(Dataset entries)
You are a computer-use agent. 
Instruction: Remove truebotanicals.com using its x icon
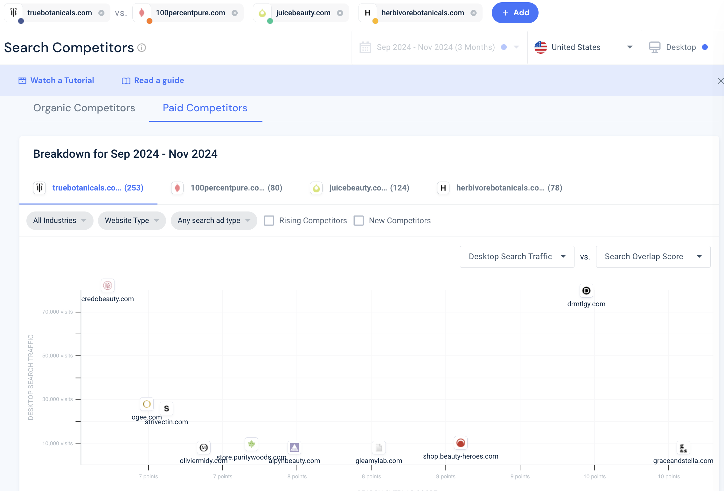coord(101,13)
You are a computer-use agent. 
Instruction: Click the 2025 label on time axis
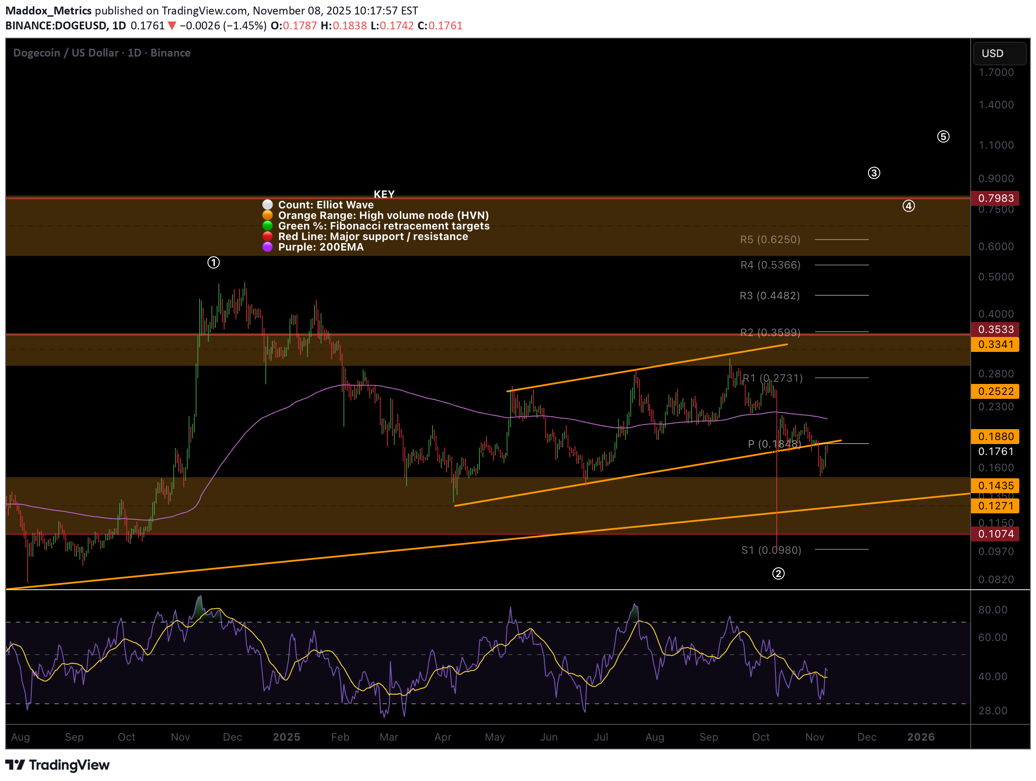click(x=287, y=737)
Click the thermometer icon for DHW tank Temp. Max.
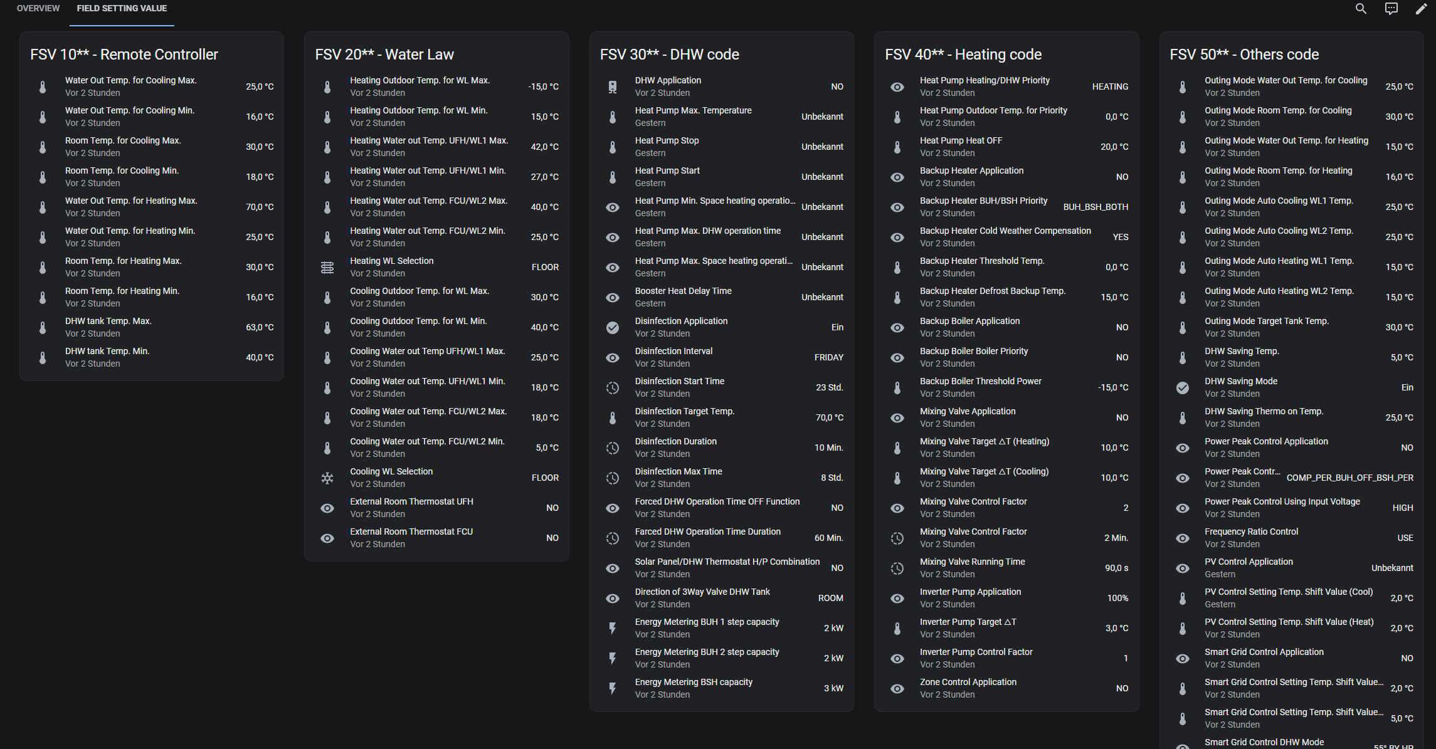Viewport: 1436px width, 749px height. click(43, 328)
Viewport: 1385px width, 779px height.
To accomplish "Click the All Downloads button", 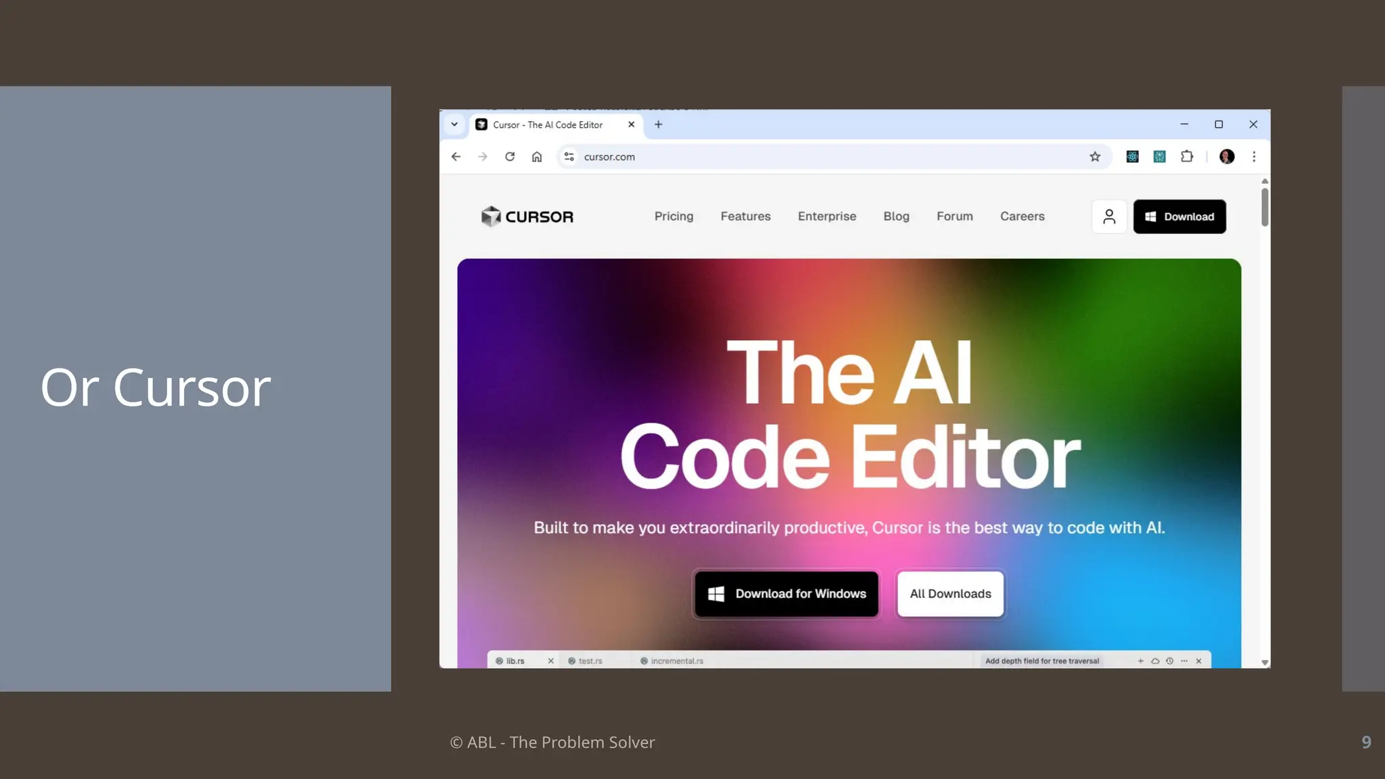I will 950,594.
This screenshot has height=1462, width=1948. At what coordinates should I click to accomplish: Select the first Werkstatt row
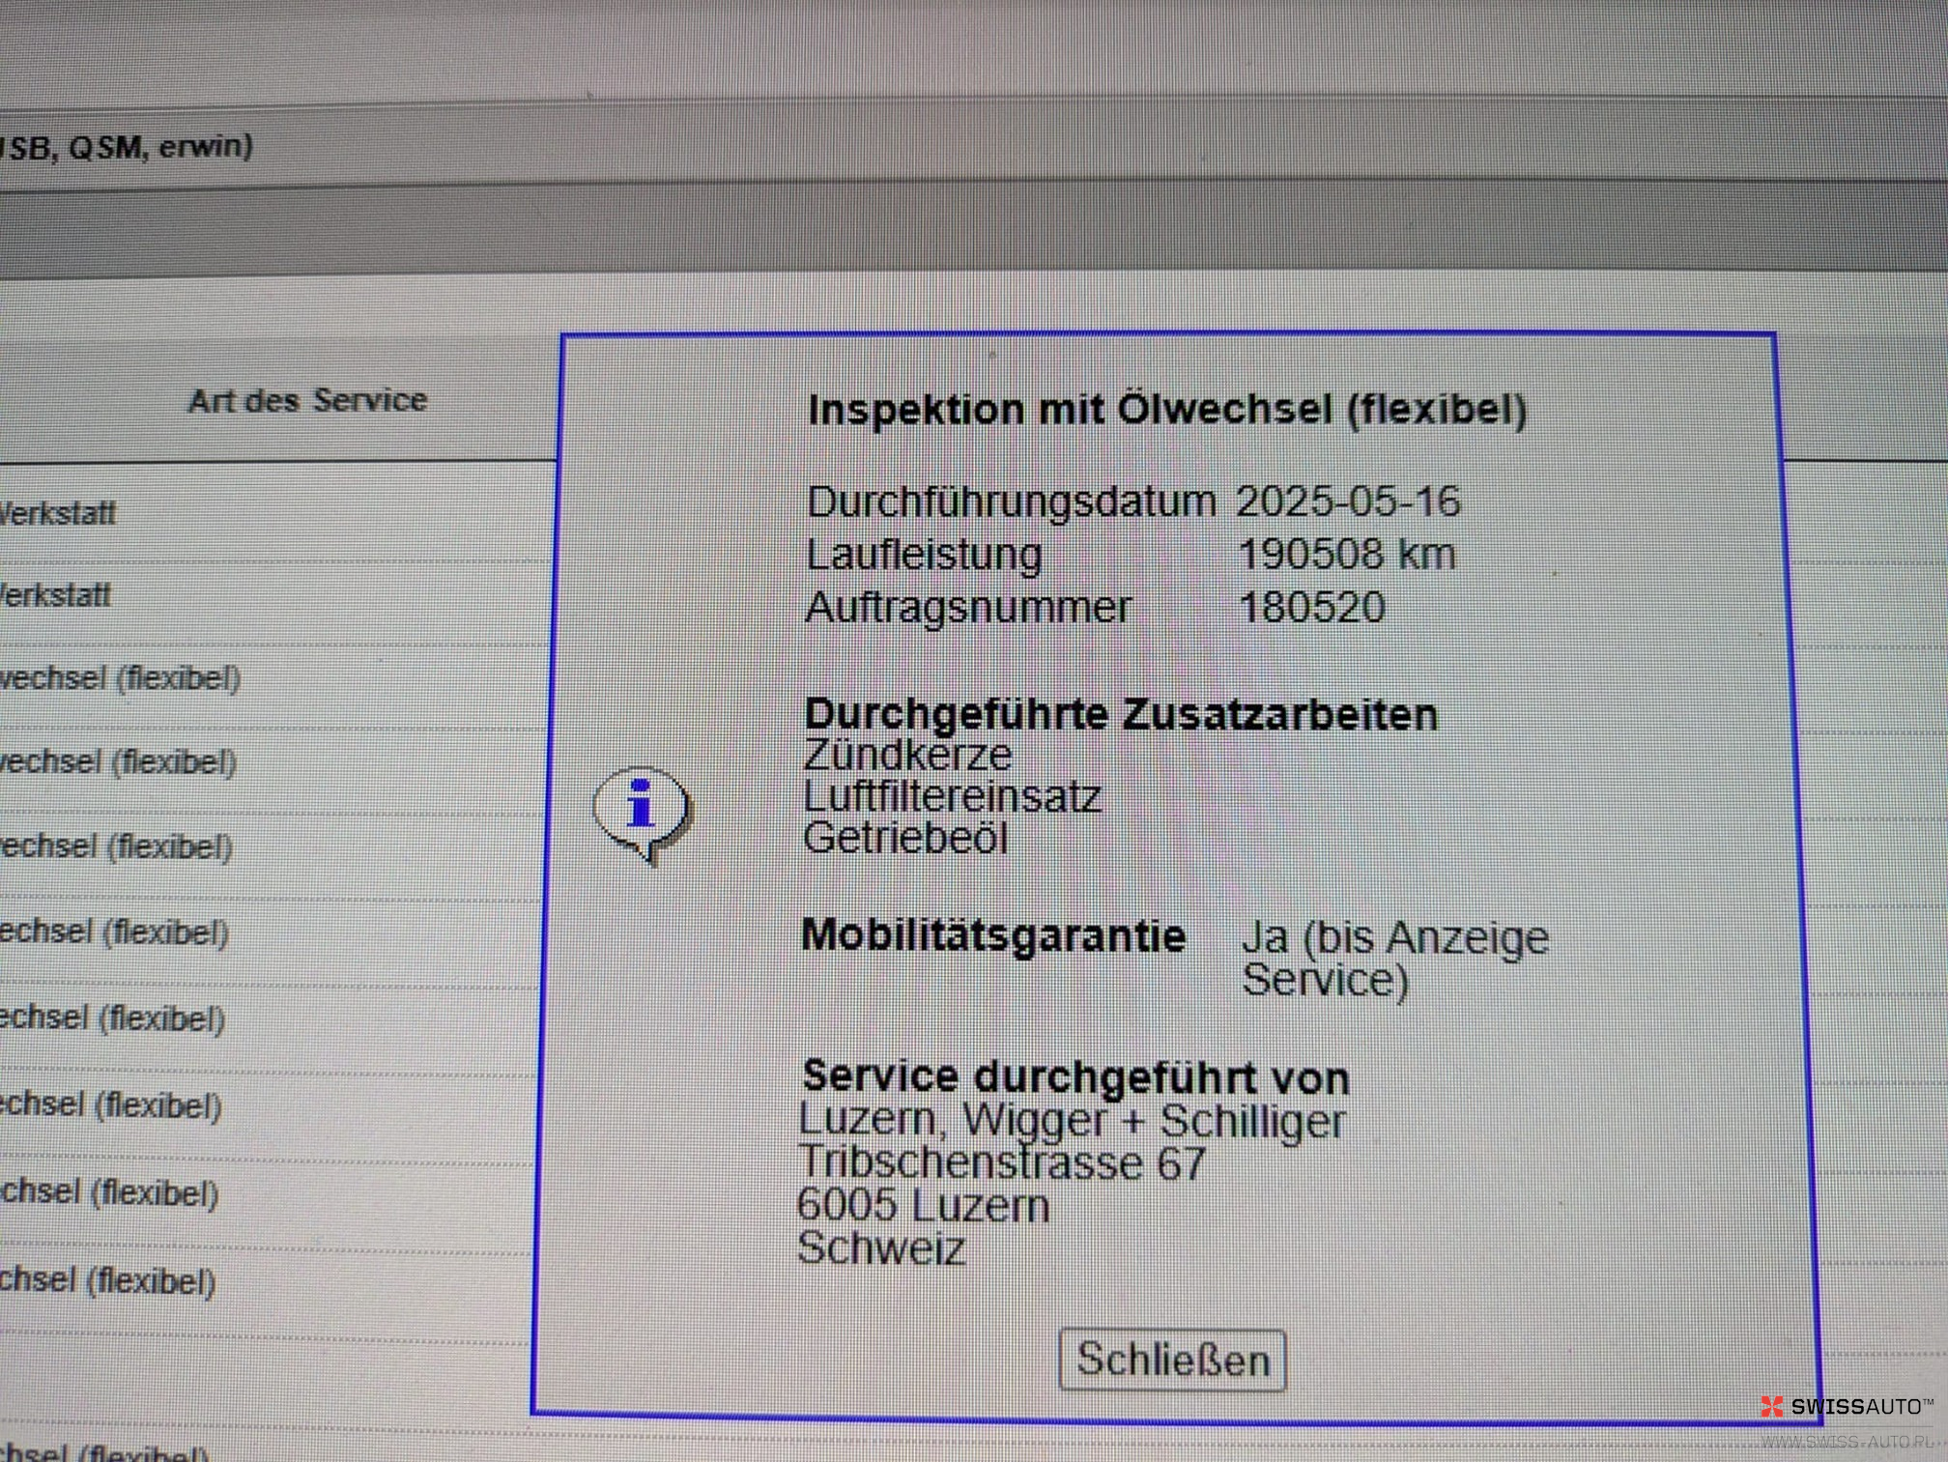[58, 512]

### WHAT IS NEEDED
Your task is to restate word for word the lines from the one containing "This screenshot has" through the last line of the data, both ends included, with no pictures.

### EXPECTED ANSWER
This screenshot has height=1462, width=1948. At what coordinates should I click to accomplish: Select the first Werkstatt row
[58, 512]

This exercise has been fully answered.